Please reproduce everything in the records from the line containing "At what coordinates" down to the line containing "(x=119, y=10)", without the pictures.

Extracted data
┏━━
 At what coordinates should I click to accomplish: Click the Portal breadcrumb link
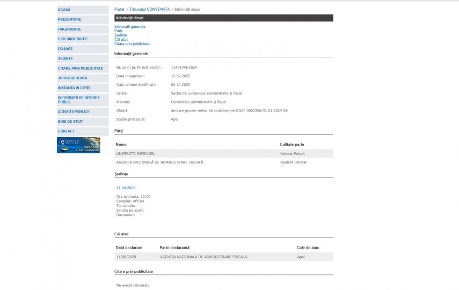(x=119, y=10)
┗━━
┏━━
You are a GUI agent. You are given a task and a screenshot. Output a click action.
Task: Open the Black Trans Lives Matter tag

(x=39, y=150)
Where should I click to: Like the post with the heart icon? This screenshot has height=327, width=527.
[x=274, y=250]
┗━━
┏━━
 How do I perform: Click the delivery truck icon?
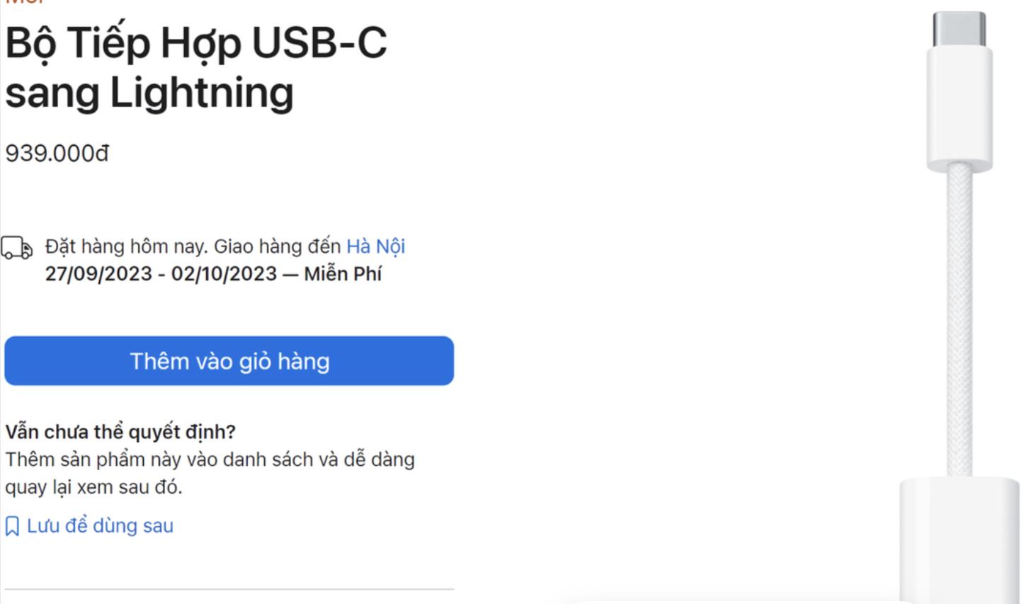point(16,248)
┗━━
The reply
 At what coordinates should I click to accomplish: Click the Portal breadcrumb link
(x=119, y=10)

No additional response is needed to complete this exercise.